Your instructions
In the listing below, every line with the word "agent" needs to be copied.

Data for review
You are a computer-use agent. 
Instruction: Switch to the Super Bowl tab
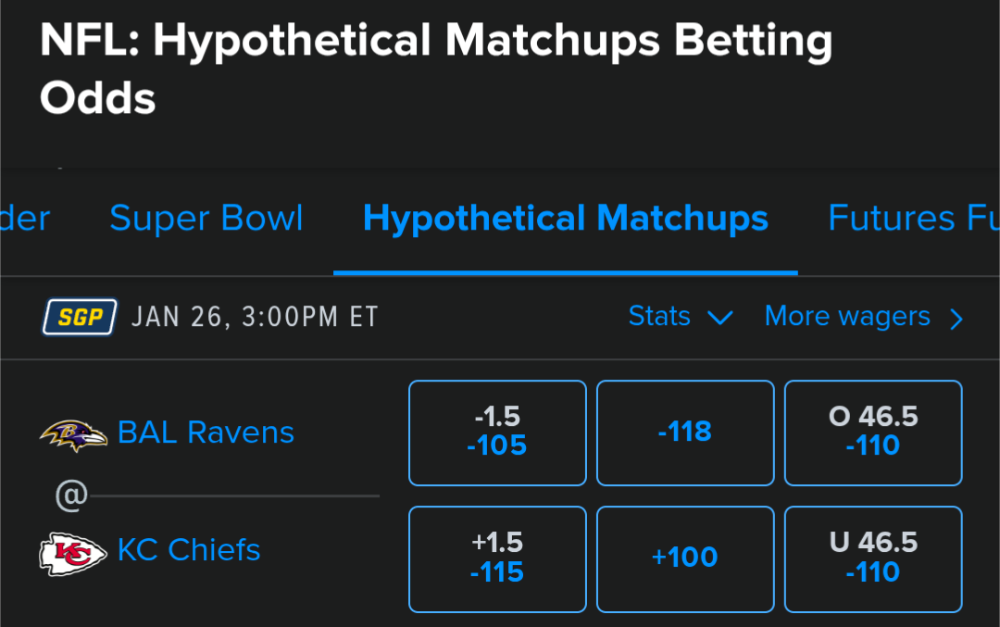click(206, 218)
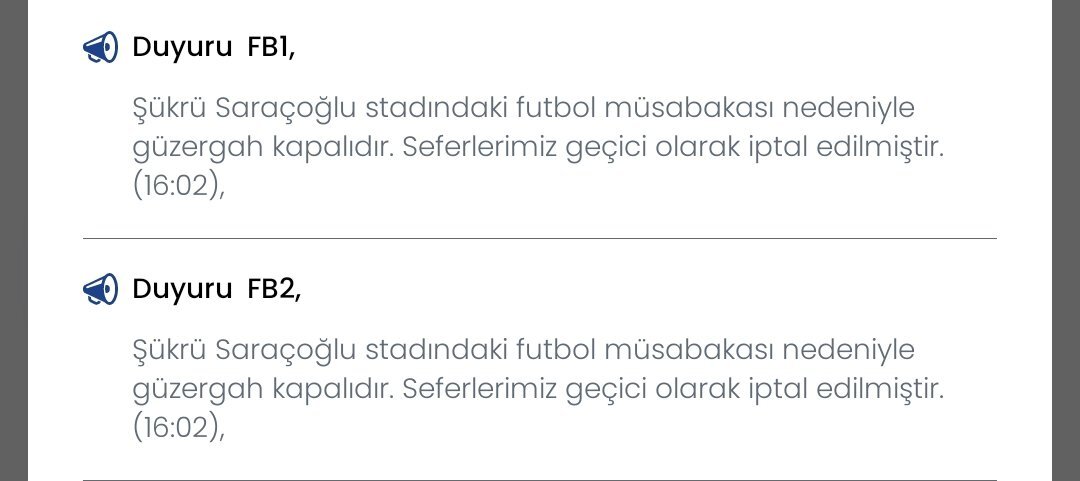
Task: Click the (16:02) timestamp under FB2
Action: [175, 428]
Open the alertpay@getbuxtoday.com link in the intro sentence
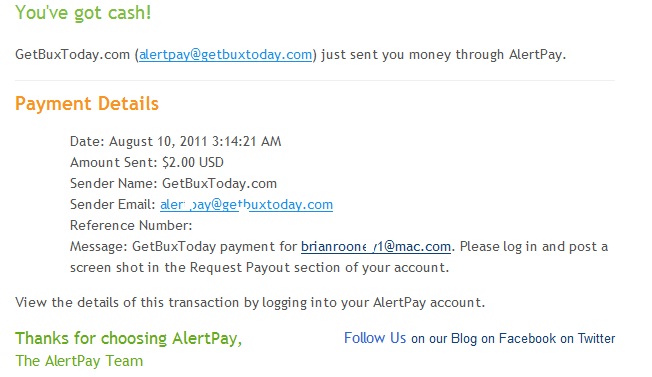652x377 pixels. click(x=225, y=54)
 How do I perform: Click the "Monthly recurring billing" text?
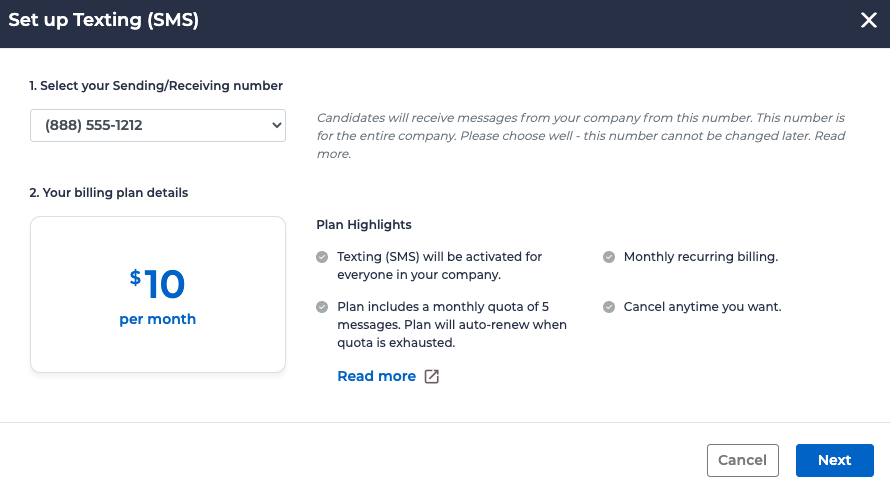[700, 257]
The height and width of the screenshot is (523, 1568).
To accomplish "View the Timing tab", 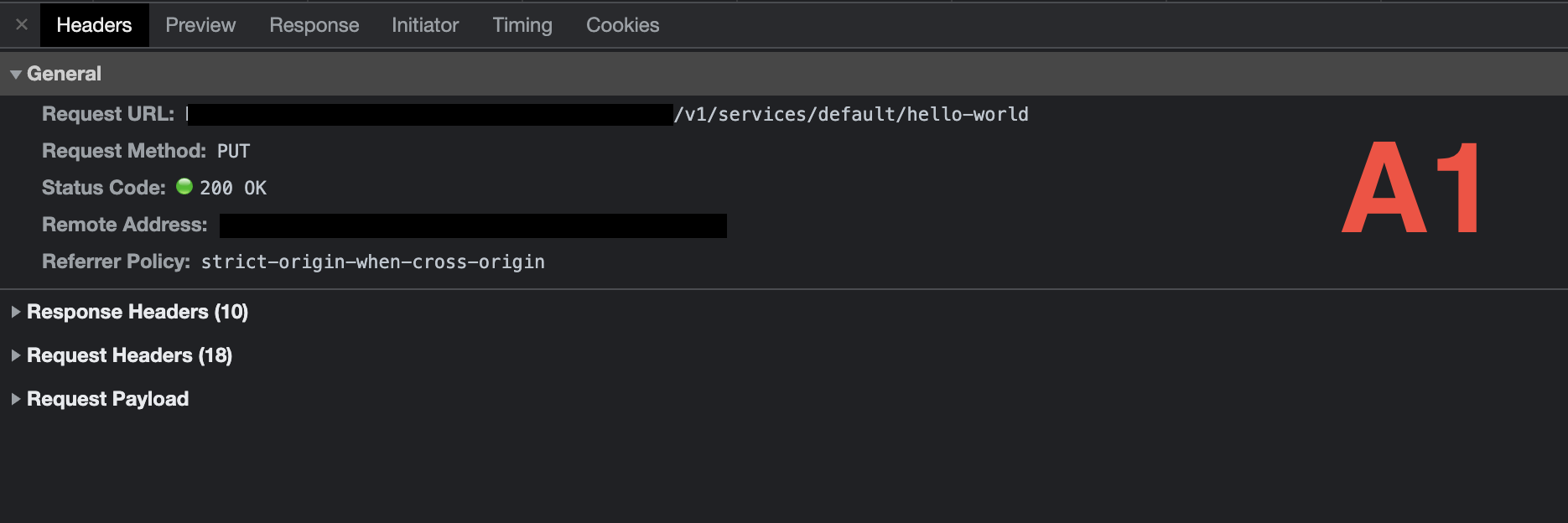I will pyautogui.click(x=522, y=24).
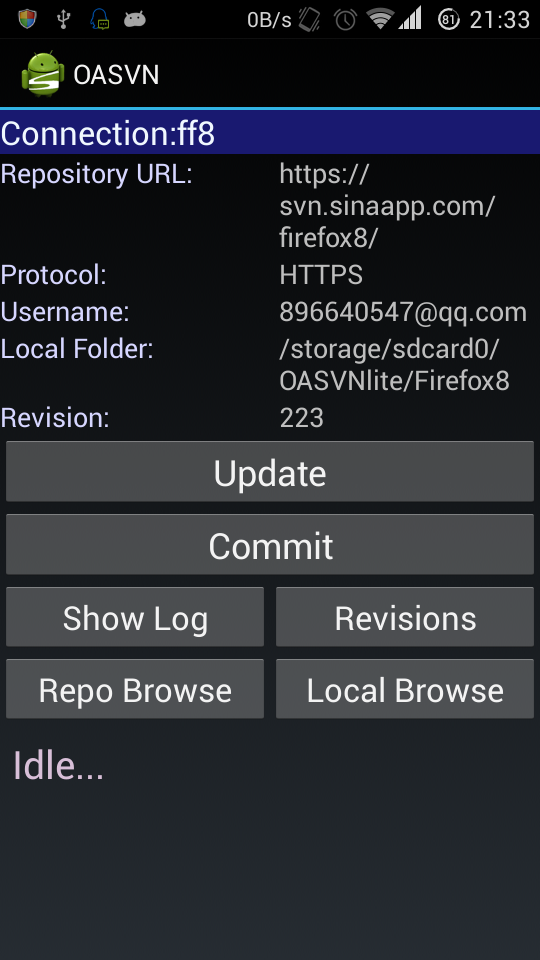This screenshot has width=540, height=960.
Task: Open Show Log
Action: pos(135,617)
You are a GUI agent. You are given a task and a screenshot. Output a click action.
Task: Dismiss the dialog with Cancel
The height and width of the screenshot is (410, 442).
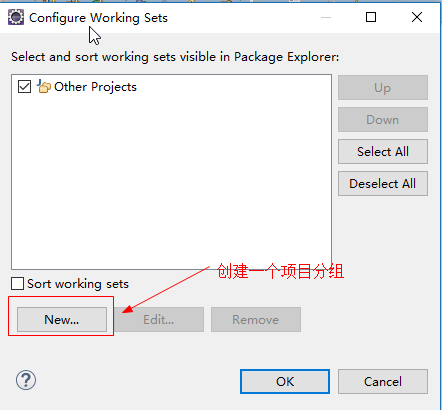pos(383,381)
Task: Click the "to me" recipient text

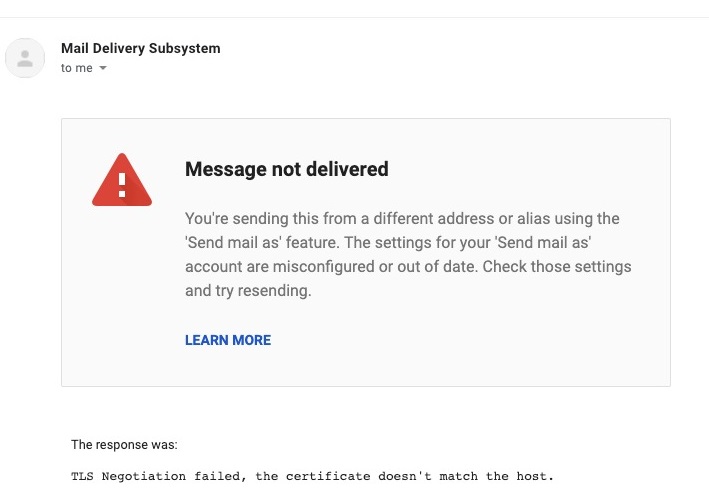Action: pos(76,68)
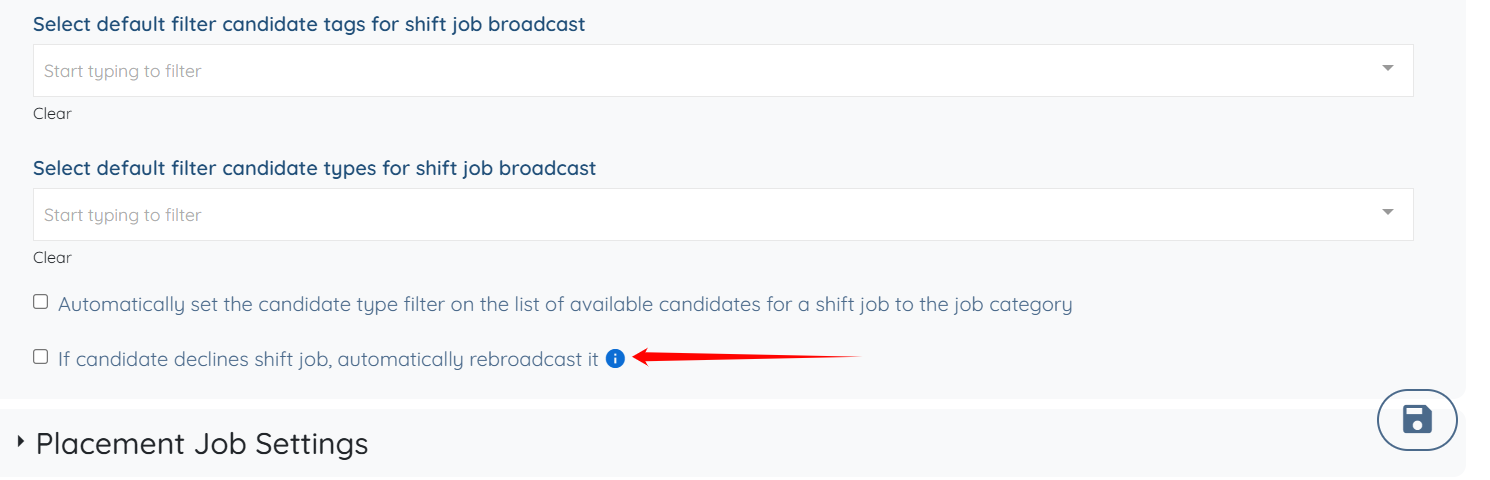Click Clear under candidate tags filter
Screen dimensions: 1490x480
pyautogui.click(x=52, y=114)
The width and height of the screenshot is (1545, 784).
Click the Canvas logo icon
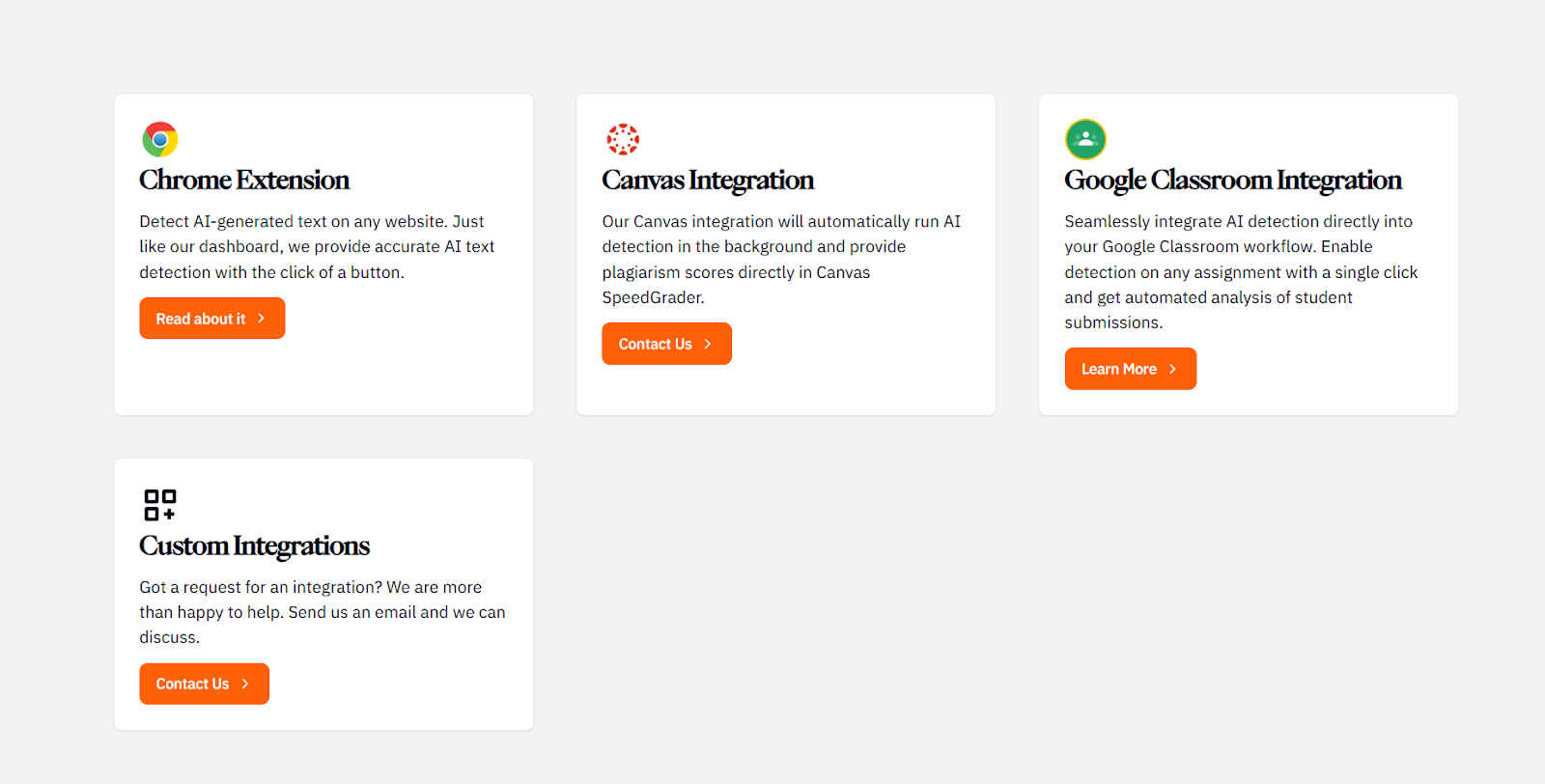click(x=623, y=139)
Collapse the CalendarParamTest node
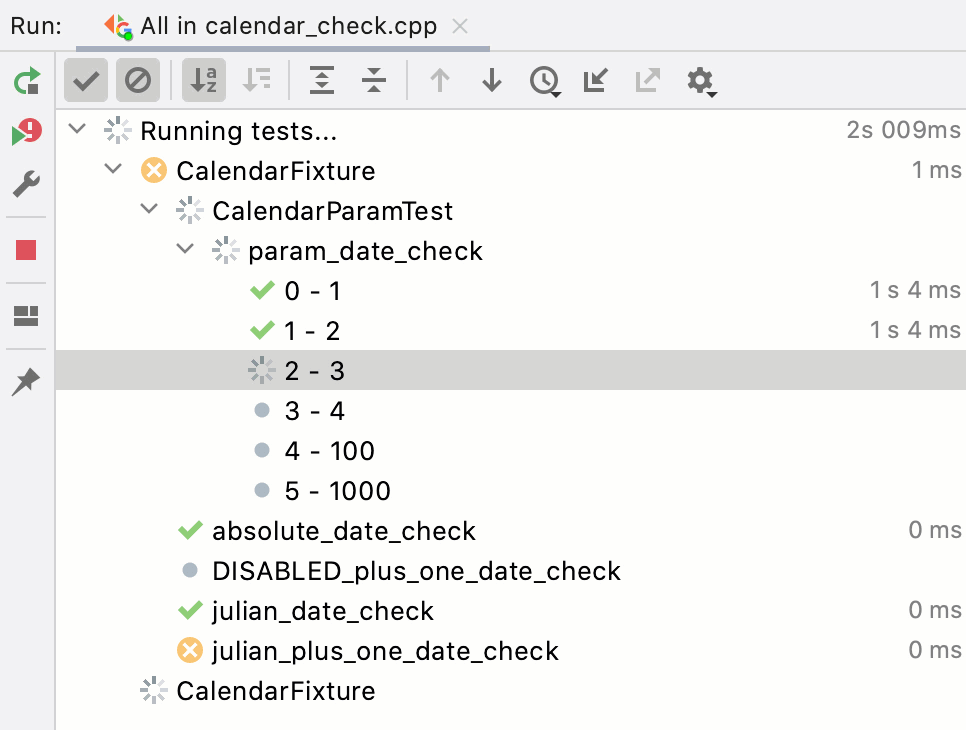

Result
You are a computer-use agent. 
You are a GUI agent. You are given a task and a screenshot. Output a click action.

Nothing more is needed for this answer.